Stocks have a bond problem. Maybe you noticed.
US equities — and stocks more generally, although at this point to talk about “stocks” is just to talk about US shares — came into the new week under pressure, and it was no secret why: Rates are raging in the new year.
Long-end yields have pressed higher, and an outperforming US economy now threatens to nix additional Fed cuts, at least until the back half of 2025. Equities trading on dot-com-esque valuations appear to have reached a limit with the selloff in bond land.

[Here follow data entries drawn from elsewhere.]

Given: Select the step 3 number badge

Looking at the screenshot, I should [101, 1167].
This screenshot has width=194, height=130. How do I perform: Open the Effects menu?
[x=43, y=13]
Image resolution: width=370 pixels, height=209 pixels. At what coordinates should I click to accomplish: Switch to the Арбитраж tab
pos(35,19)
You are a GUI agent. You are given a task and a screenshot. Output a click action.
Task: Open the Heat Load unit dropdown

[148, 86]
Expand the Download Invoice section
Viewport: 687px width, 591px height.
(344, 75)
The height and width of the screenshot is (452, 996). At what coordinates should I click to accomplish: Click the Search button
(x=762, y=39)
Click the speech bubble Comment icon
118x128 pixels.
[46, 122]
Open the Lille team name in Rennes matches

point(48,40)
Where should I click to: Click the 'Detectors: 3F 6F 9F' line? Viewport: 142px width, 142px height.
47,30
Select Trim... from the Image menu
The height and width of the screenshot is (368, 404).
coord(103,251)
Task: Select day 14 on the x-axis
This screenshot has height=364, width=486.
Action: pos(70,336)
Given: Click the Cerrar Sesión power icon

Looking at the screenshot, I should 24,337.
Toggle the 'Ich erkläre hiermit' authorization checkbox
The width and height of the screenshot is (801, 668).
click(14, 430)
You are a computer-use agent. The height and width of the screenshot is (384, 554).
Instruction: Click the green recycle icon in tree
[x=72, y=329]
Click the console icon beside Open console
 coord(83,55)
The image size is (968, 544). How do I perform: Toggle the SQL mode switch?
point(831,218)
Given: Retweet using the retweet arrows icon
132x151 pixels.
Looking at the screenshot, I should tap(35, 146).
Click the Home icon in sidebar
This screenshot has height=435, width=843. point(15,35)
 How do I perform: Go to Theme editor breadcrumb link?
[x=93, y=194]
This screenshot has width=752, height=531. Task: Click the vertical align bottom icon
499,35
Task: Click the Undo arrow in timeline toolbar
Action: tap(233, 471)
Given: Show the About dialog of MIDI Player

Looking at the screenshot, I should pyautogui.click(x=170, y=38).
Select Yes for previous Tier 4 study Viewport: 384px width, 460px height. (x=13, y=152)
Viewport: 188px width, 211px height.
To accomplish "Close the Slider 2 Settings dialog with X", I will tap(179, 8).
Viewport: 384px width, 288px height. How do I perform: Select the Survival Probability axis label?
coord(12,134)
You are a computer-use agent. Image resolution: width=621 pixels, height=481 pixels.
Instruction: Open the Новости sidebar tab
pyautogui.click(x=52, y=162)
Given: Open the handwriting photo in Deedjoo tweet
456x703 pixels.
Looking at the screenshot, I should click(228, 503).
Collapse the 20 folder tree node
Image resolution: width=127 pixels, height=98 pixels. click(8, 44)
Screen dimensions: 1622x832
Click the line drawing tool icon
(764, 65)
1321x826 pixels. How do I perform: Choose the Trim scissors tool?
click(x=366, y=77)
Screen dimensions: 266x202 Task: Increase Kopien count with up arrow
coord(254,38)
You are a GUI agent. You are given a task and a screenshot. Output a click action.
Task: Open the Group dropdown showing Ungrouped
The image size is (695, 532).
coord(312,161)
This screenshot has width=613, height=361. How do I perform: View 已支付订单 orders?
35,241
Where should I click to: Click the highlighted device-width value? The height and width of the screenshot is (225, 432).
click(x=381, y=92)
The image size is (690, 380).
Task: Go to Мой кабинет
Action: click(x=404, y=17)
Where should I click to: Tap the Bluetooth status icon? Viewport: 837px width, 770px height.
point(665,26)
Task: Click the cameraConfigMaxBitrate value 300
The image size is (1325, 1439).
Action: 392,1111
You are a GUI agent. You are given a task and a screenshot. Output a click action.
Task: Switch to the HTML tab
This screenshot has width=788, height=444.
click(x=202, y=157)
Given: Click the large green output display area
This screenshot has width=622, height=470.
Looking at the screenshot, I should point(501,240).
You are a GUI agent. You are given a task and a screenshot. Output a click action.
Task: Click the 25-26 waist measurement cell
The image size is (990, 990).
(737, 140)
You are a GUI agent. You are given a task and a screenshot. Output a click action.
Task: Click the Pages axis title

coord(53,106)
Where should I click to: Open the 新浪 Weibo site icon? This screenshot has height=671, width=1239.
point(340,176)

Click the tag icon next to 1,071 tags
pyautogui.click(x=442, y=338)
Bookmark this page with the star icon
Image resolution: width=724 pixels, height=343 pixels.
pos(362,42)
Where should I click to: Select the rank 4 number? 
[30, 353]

I talked about this at some length in the latest Weekly, but the figures below, from Morgan Stanley’s Mike Wilson, underscore the point. He used the same charts last week, but they’re updated for Monday.
The figure on the left’s straightforward: When benchmark US yields approached the highs seen during last year’s early-year inflation re-heat, the S&P’s forward multiple came under pressure and ultimately contracted two turns (and counting).
The figure on the right shows you the correlation flip. Suffice to say it was “decisive,” as Wilson aptly put it.
“[I]nterest rate sensitivity has returned as a key driving force for equity markets [and] Friday’s hot payroll report furthered that development, acting as a headwind for valuation across equity markets,” Wilson wrote, adding that stocks should continue to “take [their] cue[s] from the rates market.”
At one point Monday, market pricing reflected just ~23.5bps of easing for this year, which is to say traders are now beginning to question whether the Fed will cut rates at all in 2025.
As the familiar figure reminds you, markets saw as much as 150bps of cuts this year at the extremes.
“It certainly isn’t wasted on us that the remarkably strong employment report has, yet again, provided the FOMC with sufficient cover to delay further rate cuts in the event of sticky inflation during the coming months,” BMO’s Ian Lyngen said.
“[S]entiment regarding the Fed’s path toward normalized policy rates has clearly taken a hawkish turn,” he added, before reminding market participants, as I did late last week, that “shifts in opinion” on the likely course of Fed policy “can just as quickly be reversed.”